La Crisi del Dopoguerra e l'Ascesa del Fascismo in Italia
La crisi del dopoguerra in Italia si manifestò con particolare intensità nel periodo immediatamente successivo alla Prima Guerra Mondiale. Il paese si trovò ad affrontare una situazione estremamente complessa, caratterizzata da profondi sconvolgimenti sociali ed economici.

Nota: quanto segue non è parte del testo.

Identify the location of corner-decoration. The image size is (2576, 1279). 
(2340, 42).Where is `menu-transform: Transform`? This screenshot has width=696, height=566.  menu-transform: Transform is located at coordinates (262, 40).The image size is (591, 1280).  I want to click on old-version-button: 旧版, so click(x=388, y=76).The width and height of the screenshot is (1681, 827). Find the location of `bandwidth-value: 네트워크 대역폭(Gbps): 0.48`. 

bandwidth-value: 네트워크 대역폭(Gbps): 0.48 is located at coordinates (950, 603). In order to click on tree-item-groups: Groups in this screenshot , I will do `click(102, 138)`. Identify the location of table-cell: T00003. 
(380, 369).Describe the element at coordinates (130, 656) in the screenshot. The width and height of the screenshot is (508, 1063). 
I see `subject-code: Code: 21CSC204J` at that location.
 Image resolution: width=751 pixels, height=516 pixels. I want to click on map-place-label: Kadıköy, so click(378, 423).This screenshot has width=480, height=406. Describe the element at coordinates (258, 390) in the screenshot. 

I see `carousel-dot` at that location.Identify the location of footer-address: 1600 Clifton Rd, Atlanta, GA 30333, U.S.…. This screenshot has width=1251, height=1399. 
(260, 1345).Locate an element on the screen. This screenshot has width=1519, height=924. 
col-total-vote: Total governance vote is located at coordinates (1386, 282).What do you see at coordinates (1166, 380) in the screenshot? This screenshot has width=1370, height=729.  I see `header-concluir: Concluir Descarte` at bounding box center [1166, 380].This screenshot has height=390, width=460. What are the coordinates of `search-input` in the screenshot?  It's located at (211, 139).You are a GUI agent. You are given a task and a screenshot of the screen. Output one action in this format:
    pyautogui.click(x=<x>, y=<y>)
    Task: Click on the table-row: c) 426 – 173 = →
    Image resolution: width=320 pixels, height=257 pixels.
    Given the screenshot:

Gli ex militari, al loro ritorno dal fronte, si trovarono in una condizione drammatica: le industrie non riuscivano ad assorbirli e molte aziende, che durante la guerra avevano assunto donne, procedettero a licenziamenti di massa.
Definizione: Il Biennio Rosso 1919−1920 fu un periodo di intense agitazioni sociali caratterizzato da scioperi, occupazioni delle fabbriche e rivendicazioni operaie che misero l'Italia sull'orlo di una rivoluzione.
La società italiana si polarizzò in due gruppi principali: da una parte i soldati frustrati e arrabbiati che trovarono sfogo nei movimenti di protesta, successivamente confluiti nelle Camicie Nere; dall'altra gli operai e i contadini che, delusi dalle promesse non mantenute, si orientarono verso una propaganda politica di stampo rivoluzionario, ispirata agli eventi della Russia. Nel 1921, questa divisione si accentuò ulteriormente con la nascita del Partito Comunista d'Italia, guidato da Gramsci e Togliatti.
In questo contesto emerse la figura di Benito Mussolini, ex socialista che fondò i Fasci Italiani di Combattimento nel 1919. La Dichiarazione di San Sepolcro delineò un programma politico apparentemente progressista che includeva il suffragio universale, l'abolizione del Senato, la formazione di Consigli nazionali e varie riforme sociali. Mussolini riuscì a catalizzare il malcontento popolare presentandosi come leader di un nazionalismo di sinistra, capace di interpretare le aspirazioni degli italiani delusi.